Ultimate Frisbee
Perhaps, I should’ve titled this one just ‘Ultimate’, for I could well be getting a law suit from Wham-o-Toys who have trademarked the word frisbee. The rules are pretty simple, its basically like netball but instead of chucking a ball in a basket you have to a throw a frisbee to your teammate in an ‘end zone’. The sport is famous for its values of sportsmanship, what Ultimate sportsmen refer to as the ‘Spirit of the Game’. In fact, the game is played even at the highest levels without a referee.
Pushball
Imagine football, but the ball is instead double the size of the men playing, and the goals are zones that run the length of the pitch. Here we have pushball. Not as famous as it once was, where in early 20th Century Britain it was briefly a sensation, pushball, sadly, did not live up to the expectations of its inventor. Indeed, the creator of both the fire alarm and this great game came upon the idea of pushball when watching American Football. The story goes as follows, whilst being bored by a game of American Football (shock), Crane came across a marvellous revelation. “If the ball were only made large,” he said, “yes, large enough so that a player on one side could not see who was on the other, you would then have a chance to interest spectators in watching the whole game and in introducing much merriment, as well as skill.” Well, it seems surprising for a man of such intelligence to not have the foresight that pushball might be an even more boring spectator sport. From my own embarrassingly extensive spectating of pushball on YouTube, the game always turns into some sort of ruck with two teams desperately trying to move the ball against each other to no avail, the ball always left motionless in the middle of the pitch. I guess the lesson to learn from pushball is to not let yourself get too blinded by a belief in your dreams.
Roller-Skiing
This is one you can try for your commute to campus. Basically, like a lot of these obscure sports, roller-skiing is exactly what it sounds like. People race round as fast they can on some skiing-cum-roller-skating device.

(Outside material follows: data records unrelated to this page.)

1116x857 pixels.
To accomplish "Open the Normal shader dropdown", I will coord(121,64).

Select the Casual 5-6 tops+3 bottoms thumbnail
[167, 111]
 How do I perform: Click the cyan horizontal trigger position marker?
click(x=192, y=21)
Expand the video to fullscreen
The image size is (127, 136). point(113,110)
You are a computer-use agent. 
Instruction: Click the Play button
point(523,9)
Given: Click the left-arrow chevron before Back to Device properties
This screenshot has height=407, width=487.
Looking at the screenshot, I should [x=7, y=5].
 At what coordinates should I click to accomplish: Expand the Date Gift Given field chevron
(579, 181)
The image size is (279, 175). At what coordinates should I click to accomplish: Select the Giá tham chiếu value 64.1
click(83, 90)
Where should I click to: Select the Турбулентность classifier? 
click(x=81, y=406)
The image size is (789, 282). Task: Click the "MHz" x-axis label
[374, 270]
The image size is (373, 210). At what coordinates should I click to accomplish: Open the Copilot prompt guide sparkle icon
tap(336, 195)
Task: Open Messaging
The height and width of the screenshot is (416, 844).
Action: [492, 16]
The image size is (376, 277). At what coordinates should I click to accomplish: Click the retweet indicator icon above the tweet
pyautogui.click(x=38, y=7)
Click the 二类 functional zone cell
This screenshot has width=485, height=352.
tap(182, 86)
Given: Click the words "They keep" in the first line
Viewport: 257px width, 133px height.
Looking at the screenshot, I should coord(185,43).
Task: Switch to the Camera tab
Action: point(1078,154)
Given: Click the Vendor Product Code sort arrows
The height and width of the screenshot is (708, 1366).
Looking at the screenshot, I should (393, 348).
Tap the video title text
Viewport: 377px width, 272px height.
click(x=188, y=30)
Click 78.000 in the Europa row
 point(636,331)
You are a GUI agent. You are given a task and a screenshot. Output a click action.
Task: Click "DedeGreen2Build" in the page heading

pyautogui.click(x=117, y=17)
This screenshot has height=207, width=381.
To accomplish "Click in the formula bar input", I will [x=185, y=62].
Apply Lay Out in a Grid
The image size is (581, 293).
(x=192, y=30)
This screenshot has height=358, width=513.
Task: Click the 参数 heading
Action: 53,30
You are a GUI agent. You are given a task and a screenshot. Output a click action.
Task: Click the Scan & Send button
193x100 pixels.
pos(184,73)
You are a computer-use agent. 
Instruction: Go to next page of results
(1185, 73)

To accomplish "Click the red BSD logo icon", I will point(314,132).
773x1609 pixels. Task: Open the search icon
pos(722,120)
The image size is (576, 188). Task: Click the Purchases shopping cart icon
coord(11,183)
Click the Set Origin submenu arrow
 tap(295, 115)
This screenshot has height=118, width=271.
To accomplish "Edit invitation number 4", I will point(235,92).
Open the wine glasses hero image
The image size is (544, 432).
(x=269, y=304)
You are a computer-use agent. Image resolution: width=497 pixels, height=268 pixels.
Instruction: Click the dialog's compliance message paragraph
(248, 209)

I discovered this one through a bored late night google search of my own surname, where I discovered the most decorated Gregorio of them all, 3-time roller-skiing world champion Alfio di Gregorio. And wow, am I glad to have come across it. The sport is a great workout helping to condition the body like that of the great Scandinavian physiques that can sometimes be seen on campus – a great benefit of LSE’s multinational community.
Quidditch
I know this might be blasphemous for many Beaver readers out there, but I have never been much of a Harry Potter fan. I always preferred the ludicrous amounts of responsibility and power given to undercover child agents in the Cherub series. Nonetheless, I was always fan of the quidditch scenes, indeed, the highlight of the series for me would have to be the Quidditch World Cup action JK Rowling so beautifully describes in The Goblet of Fire. And so, I was ecstatic to hear that my childhood dream of one day watching the great competition could actually be realised in real life. Yup, Quidditch is now played by muggles across the world, and even has a World Cup every two years. But, don’t get your hopes up too much, the sport doesn’t have the same magic it does on paper and in the films. The quaffle is replaced by a deflated volleyball, the snitch is replaced by a tennis ball in a sock and the broomsticks don’t fly.
Gurning
This one is the weirdest of the lot. Somehow and somewhere, someone has created a sport out of pulling faces. And even more surprising, this is the oldest sport of the list with some sporting historians finding traces of gurning from over 700 years ago. Then again, maybe it isn’t all that surprising that people were pulling faces in the Middle Ages, well, at least, if the Classical Art Memes page is historically accurate. So, the aim of the game is to pull a face to make yourself look very ugly. And for some reason you do this whilst putting your head through a horse collar – I have no idea what its purpose is as well. Then, whoever is found to have pulled the ugliest face by some panel of judges is awarded the winner. For some, gurning is very serious business too. In fact, four-time world champion Peter Jackman went to the extraordinary length of removing his own teeth to give himself an advantage in competition. But, the sacrifice was quite toothless for Jackman – wahey – as he only went on to win one more world championship in the future.